### Given passage
-*-

I'm not so sure it's the type of vehicle as much as how aggressive the driver is. I usually don't like moving in front of any vehicle barreling down the lane at a good clip. They're not always truck or SUV drivers. Wannabe race car drivers in BMWs or hopped-up Hondas are frequent violators. Sometimes, it's just some aggressive driver in a puny Hyundai."

Editor's note: Wannabe race car drivers are addressed in LA Car's ("Are BMW Drivers A-Holes?").

Freeway Shortcut No. 12 Southbound 605 Toward Highway 5 Courtesy of Southside Johnny: Traffic usually gets clogged up on the Southbound 605 as it approaches Interstate Highway 5 - especially if you plan on taking the 5. One alternative to being stuck in the right-hand lane is to take the Washington offramp and to stick to the "through freeway" lane on the left. It'll take you back to the 605 just before it merges into the 5."

 

Columbia Pictures 1969

Freeway Shortcut No. 13 Ride A Motorcycle If you can tolerate the danger of not being seen by your fellow drivers, a motorcycle is one of the best ways to move along in rush hour traffic. In California, lane-splitting - the motorcycle art of sharing a lane to pass an vehicle stuck in congested traffic - is legal, so long as it's done in a safe manner. In addition, motorcycles are one of the few vehicles allowed to travel on the state's high-occupancy vehicle (carpool) lanes without a carpool (see the April 4, 2004 LA CAR Blog entry about the other vehicles that can travel the HOV lanes).

-*-

### Data provided
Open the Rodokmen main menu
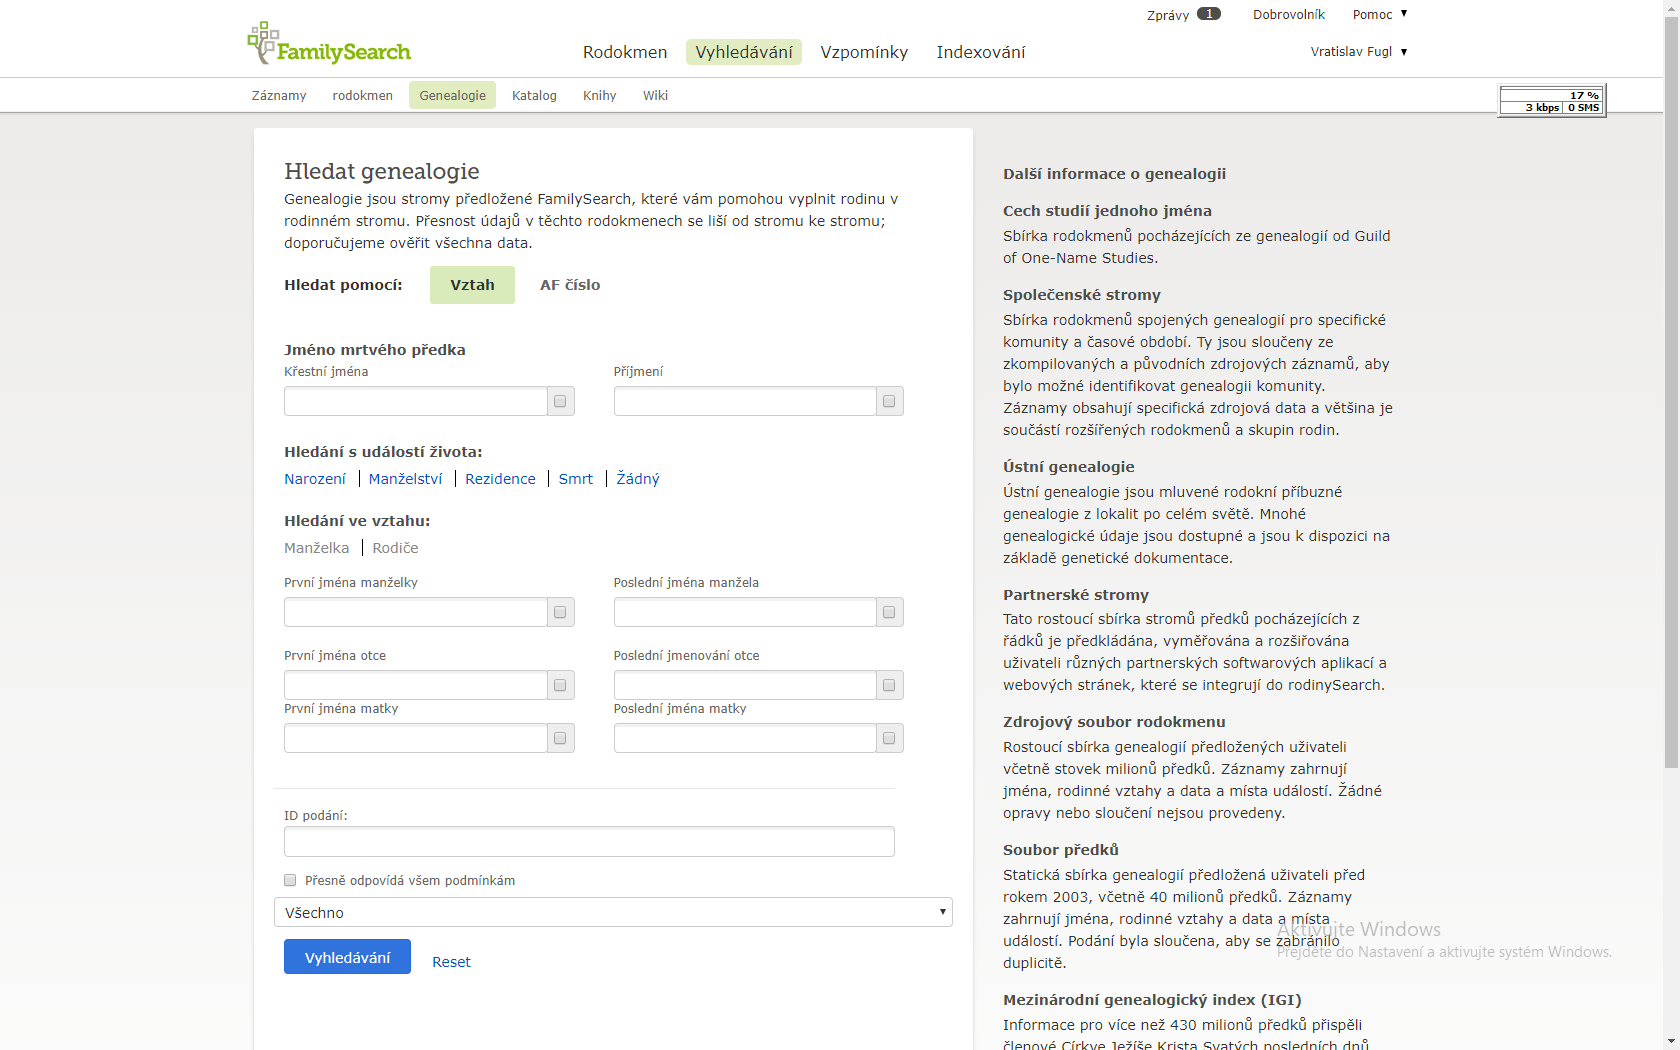(x=625, y=52)
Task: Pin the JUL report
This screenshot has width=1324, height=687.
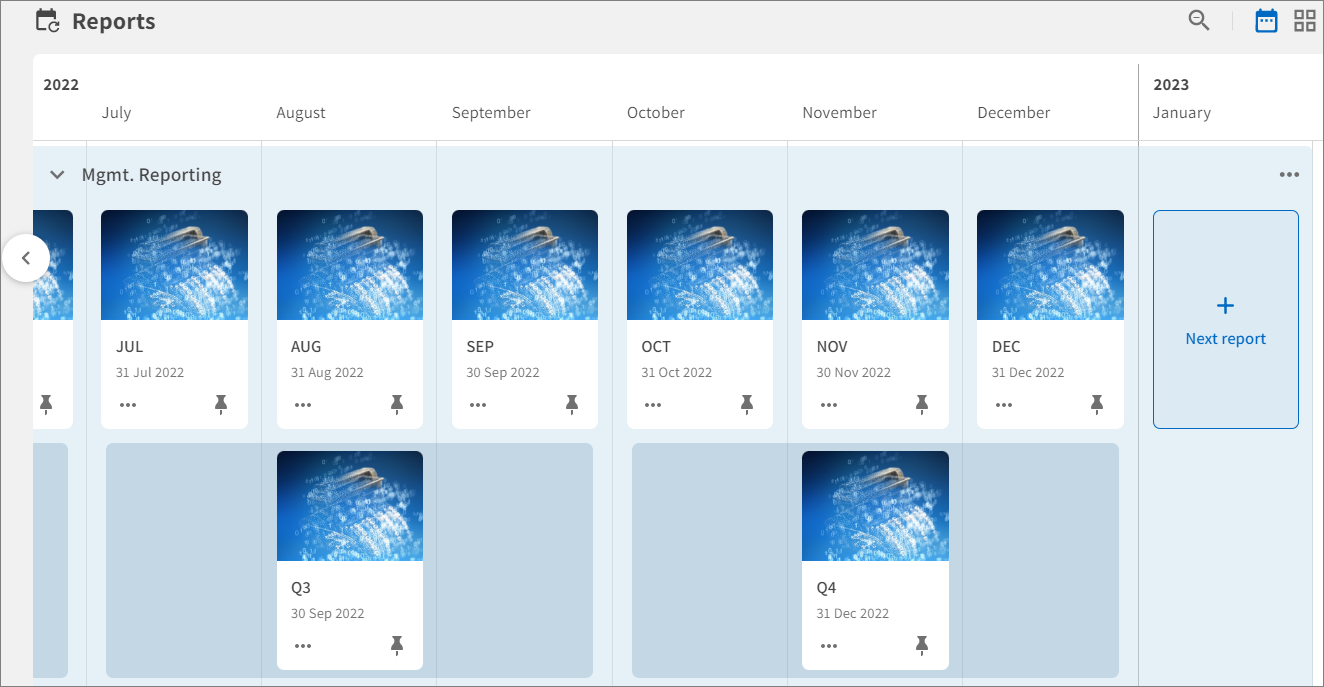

-*-

### Directions
• a. From the freeway shortcuts passage, copy the text from "Freeway Shortcut No. 13" up to and including "the HOV lanes).".
• b. State whether each statement agrees with the freeway shortcuts passage, answering yes or no and quoting the words of the passage that decide it: (i) In California, lane-splitting is legal provided it is done safely. (ii) Aggressive drivers are always truck or SUV drivers. (iii) The suggested alternative on the Southbound 605 is to take the Washington offramp and keep to the right-hand lane.
The listing has no connection to the freeway shortcuts passage.

### Responses for each task
• a.
Freeway Shortcut No. 13 Ride A Motorcycle If you can tolerate the danger of not being seen by your fellow drivers, a motorcycle is one of the best ways to move along in rush hour traffic. In California, lane-splitting - the motorcycle art of sharing a lane to pass an vehicle stuck in congested traffic - is legal, so long as it's done in a safe manner. In addition, motorcycles are one of the few vehicles allowed to travel on the state's high-occupancy vehicle (carpool) lanes without a carpool (see the April 4, 2004 LA CAR Blog entry about the other vehicles that can travel the HOV lanes).

• b.
(i) Yes: "is legal, so long as it's done in a safe manner."
(ii) No: "They're not always truck or SUV drivers."
(iii) No: "to stick to the "through freeway" lane on the left."